What you should do :: Across all the records, filter for lines with the word "logo" and copy them.

Data ::
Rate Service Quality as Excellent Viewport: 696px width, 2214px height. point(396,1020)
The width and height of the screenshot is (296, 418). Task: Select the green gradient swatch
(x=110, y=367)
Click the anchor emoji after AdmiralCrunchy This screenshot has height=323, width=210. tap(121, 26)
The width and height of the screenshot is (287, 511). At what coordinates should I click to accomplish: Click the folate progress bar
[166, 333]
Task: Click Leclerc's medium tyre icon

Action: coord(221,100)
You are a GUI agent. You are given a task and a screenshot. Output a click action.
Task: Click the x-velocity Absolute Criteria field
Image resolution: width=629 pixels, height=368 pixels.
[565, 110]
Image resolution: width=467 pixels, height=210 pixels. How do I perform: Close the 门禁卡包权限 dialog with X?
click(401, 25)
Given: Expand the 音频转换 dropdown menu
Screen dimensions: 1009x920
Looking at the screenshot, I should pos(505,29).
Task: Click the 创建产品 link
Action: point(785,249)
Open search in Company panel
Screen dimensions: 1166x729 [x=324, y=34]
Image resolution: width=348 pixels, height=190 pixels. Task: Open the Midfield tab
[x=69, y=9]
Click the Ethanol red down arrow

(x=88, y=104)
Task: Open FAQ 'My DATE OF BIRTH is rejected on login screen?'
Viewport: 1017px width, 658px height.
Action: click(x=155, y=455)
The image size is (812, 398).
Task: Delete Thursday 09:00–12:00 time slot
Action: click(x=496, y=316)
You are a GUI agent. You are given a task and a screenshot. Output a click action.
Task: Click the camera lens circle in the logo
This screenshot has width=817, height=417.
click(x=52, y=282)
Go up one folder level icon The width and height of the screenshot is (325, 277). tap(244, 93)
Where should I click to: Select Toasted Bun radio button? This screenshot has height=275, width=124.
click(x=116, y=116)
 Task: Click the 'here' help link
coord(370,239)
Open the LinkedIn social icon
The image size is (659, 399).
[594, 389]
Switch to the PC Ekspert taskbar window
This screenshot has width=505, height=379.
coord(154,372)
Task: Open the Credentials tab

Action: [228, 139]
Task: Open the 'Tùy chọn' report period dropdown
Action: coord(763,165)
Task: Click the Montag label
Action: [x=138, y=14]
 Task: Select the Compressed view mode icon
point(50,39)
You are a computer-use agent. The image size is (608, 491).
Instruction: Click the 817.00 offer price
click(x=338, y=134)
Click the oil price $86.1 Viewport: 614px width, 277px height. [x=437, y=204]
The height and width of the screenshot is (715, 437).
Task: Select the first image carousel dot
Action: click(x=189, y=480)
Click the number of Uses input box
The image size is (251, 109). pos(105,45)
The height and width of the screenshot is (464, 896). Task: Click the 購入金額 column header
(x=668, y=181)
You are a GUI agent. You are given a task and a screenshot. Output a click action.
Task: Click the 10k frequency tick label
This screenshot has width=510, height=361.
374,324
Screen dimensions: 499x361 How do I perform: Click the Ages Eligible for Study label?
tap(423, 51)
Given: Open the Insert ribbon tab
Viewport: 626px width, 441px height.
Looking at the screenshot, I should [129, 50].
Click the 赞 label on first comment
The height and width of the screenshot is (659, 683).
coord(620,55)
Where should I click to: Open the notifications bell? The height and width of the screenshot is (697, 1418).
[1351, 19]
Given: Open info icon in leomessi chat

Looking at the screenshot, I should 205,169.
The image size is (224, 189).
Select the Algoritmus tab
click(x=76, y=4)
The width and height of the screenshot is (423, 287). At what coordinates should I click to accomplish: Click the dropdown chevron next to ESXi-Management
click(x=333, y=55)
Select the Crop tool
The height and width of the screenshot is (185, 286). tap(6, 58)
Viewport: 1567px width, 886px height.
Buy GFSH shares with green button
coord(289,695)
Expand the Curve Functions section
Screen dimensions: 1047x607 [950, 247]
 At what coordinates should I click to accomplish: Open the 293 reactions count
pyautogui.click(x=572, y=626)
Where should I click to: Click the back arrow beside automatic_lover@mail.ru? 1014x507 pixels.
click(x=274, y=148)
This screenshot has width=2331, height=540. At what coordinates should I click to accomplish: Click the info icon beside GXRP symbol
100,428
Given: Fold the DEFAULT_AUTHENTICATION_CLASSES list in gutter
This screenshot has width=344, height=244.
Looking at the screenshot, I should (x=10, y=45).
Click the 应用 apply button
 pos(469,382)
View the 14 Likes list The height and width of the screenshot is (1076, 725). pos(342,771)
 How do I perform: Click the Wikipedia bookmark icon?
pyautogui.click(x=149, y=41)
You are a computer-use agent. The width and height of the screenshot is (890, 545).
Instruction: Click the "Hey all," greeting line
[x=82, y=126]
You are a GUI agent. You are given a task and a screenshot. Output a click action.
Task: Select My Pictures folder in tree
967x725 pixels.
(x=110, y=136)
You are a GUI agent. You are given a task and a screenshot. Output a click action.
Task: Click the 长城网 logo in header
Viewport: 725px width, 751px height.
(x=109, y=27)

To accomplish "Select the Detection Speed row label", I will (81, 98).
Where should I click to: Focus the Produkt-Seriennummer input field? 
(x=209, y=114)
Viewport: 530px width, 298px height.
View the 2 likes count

Solution to this problem ::
Task: Click the camera lens circle in the logo
Task: Click the 长城网 logo in header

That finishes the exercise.